4 Replies Latest reply: Mar 12, 2013 2:17 AM by stickman RSS

    policy not replicating in epo

    stickman

      Hi there guys,

       

      Hope you guys can help with this one. New exclusions have been added in the On-Access Default Processes Policies but its not replicating to the agents. Think this might be because of database connection errors but not sure myself. Found the following line in the orion log:

       

      2013-03-08 07:55:55,114 WARN  [http-50505-Processor21] element.QueryDashboardElementFactory  - Cannot create dashboard element with query.
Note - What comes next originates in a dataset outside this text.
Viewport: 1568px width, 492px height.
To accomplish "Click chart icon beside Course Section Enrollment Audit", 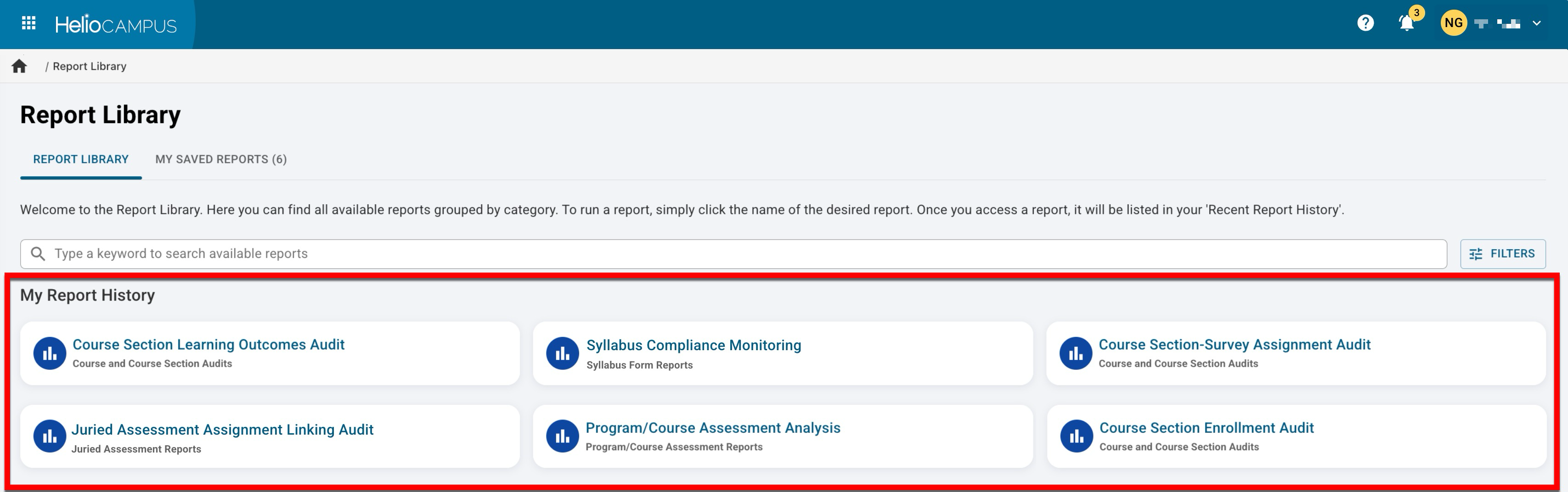I will [x=1076, y=436].
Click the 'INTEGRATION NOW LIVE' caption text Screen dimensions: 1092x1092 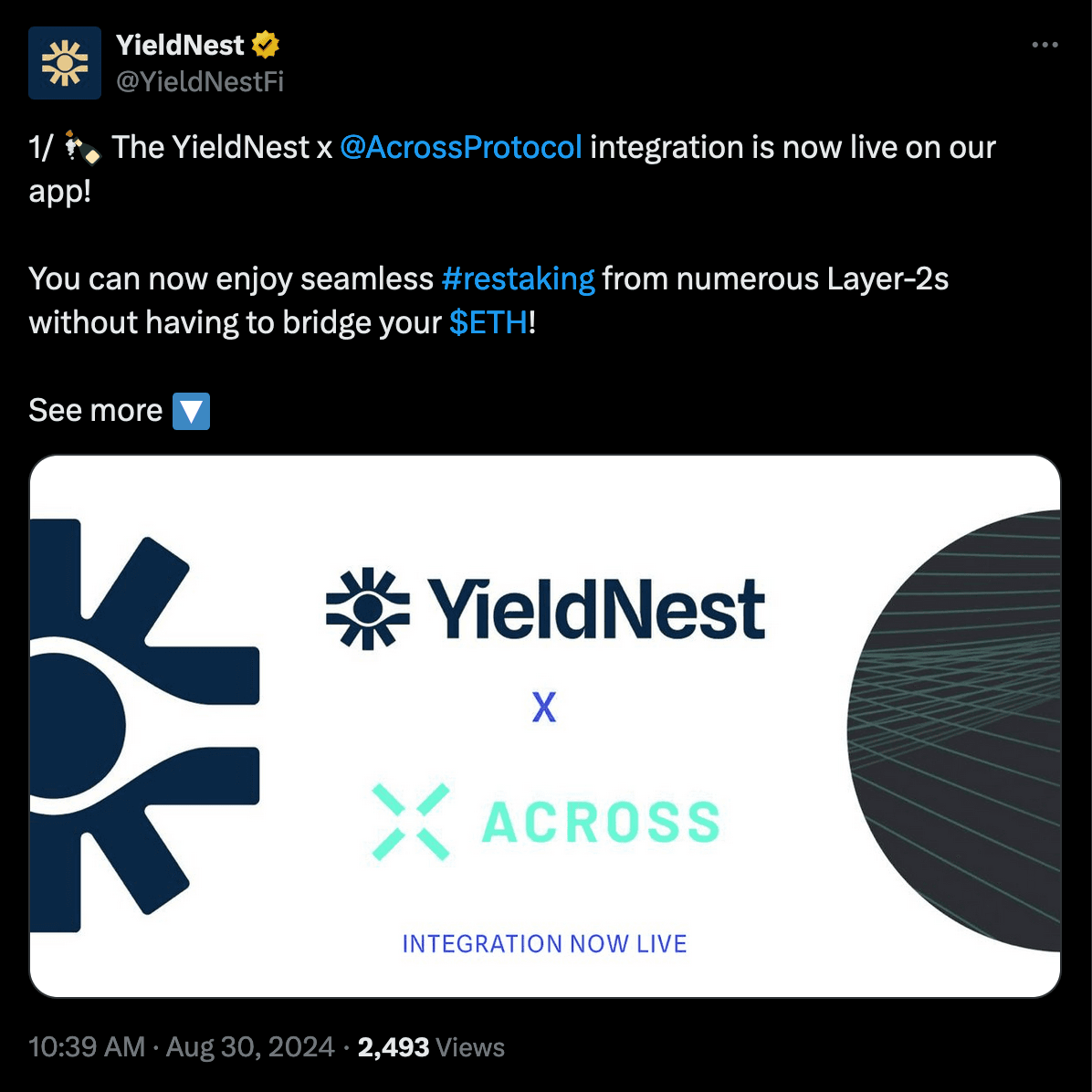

Reason: user not authorized to access table PAAuditBenchmarkResultView

       

      Full logs attached.

       

      Regards,

       

      Stephan

       

      Message was edited by: sgriesel on 3/8/13 7:21:19 AM CST

       

      Message was edited by: sgriesel on 3/8/13 7:32:43 AM CST
        • 1. Re: policy not replicating in epo
          jenkinski

          Stephan,

           

          The error you mention won't have anything to do with On-Access policies. The noted error would only have a potential effect on Policy Auditor.

           

          There are too many variables to know for sure. But if you're agent is communicating correctly (which it appears to be), there's probably an inheritance issue foobar. Or what many people forget to do is select 'Server' or 'Workstation' in the policy modifications.

           

          Sometimes the simple answers are the ones we forget about! BTW of course make sure your Apache (ePO Server) is running... that controls agent server comms but isn't necessary for logins and policy mods.

          -KJ

           

          Message was edited by: jenkinski on 3/8/13 6:02:23 PM CST

           

          Message was edited by: jenkinski on 3/8/13 6:03:05 PM CST
          • 2. Re: policy not replicating in epo
            stickman

            Hi Jenkinski,

             

            Thank you for your reply.

             

            I double checked the "server" modification and it is selected:

             

            exclusionpolicy.JPG

             

            Also checked the Apache service running, all looks good:

             

            exclusionpolicy2.JPG

            • 3. Re: policy not replicating in epo
              jenkinski

              Perhaps a little more details as to why you believe it is not replicating. What is being blocked/scanned? The assumptions are:

               

              The systems are communicating

              The systems don't have broken inheritance

              You are 'over writing client rules'

              The processes tab for default says to use 'one policy for all processes'

              It is in fact a VSE on-access block and not a HIPS, Artemis or firewall block

              • 4. Re: policy not replicating in epo
                stickman

                I added few exclusions to test, please see image above to

                 

                The following files are being excluded on the Exchange machine to scan:

                 

                c:\stephan\*

                c:\stephan\test\*.*

                c:\stephan\test2\*.*

                 

                I logged onto the Exchange server, opened the "On Access Scan Properties" and the exclusion number in brackets not increasing. See image below.

                 

                EXLUSIONS.JPG

                 

                The policy im using was duplicated from original exchange policy to test and does not inherit.